THE NEW HITCH: That may be what’s happening now. The United States and the Soviet Union are at the beginning of what could be a thoroughly irreversible process of mutual reduction of tension. This historic phase offers many opportunities, especially for nuclear arms reduction, which the United States must not allow to elude its grasp.
But the U.S.-Soviet Strategic Arms Reduction Treaty (START), said to be a deal all but officially done, recently got hung up on an issue that vividly illustrates how the higher mathematics of strategic calculus can get in the way of political common sense.
The issue arises over the arming of missiles with more than one warhead. At its simplest, that technology enables one missile to deliver more than one bomb. At its most complex it enormously complicates the addition and subtraction process when both sides are proposing to reduce their nuclear force levels (by roughly half in this round of negotiations).
THE WAY OUT: Groups in both countries have been hung up over the possibility that multiple-warhead capabilities will allow either side to rearm so quickly that any reduction plan will be fraught with uncertainty--and too risky to comply with. The issue has come to revolve around the process of removing warheads from missiles--known as “downloading.” The fear is that what has been downloaded could quickly, and clandestinely, be uploaded.
But U.S. Secretary of State James A. Baker III, taking the longer view, argues that this technical hitch--and not implausible worry--should not prove an insurmountable obstacle. At stake is the positive momentum of superpower relations: Immediately at stake is a planned but unscheduled superpower summit, expected to be held later this month or next.
Baker was been working hard, both within his own government and with his Soviet counterpart, Alexander A. Bessmertnykh, the foreign minister, to finesse the downloading issue by explicitly reducing the capacity to upload.

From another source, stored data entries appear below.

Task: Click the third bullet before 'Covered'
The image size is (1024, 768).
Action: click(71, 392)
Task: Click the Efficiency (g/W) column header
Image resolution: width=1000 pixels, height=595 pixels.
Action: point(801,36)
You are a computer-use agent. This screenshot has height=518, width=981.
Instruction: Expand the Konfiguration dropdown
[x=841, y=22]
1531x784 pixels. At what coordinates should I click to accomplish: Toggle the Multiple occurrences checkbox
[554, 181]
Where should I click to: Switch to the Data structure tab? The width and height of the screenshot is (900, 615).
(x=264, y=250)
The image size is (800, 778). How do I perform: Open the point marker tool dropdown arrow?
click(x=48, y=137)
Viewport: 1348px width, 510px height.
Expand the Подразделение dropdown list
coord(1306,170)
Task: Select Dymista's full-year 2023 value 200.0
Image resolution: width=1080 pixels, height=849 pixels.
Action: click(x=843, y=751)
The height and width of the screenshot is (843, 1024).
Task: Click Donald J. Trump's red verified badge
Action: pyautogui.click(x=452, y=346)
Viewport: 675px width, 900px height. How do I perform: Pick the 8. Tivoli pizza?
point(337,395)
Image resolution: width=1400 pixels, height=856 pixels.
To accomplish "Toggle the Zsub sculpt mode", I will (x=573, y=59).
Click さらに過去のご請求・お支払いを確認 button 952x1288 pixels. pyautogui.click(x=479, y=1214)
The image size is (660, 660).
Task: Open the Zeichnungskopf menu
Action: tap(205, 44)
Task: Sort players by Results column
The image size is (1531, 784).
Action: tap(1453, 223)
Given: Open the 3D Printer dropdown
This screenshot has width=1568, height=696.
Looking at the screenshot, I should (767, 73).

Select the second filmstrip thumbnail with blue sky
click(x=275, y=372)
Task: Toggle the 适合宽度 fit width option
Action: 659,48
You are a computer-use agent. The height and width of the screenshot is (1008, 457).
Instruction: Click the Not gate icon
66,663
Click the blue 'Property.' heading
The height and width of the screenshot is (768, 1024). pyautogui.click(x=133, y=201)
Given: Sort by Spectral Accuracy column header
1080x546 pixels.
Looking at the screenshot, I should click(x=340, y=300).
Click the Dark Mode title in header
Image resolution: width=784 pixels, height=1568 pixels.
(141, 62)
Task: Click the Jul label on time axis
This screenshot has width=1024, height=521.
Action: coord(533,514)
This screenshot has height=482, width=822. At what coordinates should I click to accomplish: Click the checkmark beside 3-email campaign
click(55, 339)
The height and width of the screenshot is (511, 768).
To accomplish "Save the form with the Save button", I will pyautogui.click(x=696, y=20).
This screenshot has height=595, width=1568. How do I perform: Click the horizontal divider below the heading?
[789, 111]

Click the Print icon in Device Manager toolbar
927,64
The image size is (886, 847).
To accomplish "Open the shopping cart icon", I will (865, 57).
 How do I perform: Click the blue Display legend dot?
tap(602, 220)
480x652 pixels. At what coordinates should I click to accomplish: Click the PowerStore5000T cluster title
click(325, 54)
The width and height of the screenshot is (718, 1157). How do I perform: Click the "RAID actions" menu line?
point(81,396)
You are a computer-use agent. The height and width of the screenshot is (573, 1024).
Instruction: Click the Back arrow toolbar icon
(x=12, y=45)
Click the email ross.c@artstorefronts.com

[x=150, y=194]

It’s a tricky business, but this is the wisest approach.
One hundred percent assurance is not possible in nuclear arms control. The only thing that’s certain is that downsizing these arsenals is an absolute necessity of American diplomacy--and of world peace.
Reducing the Threat
Comparison of intercontinental ballistic missile stockpiles of the U.S. and Soviet Union over the past decade.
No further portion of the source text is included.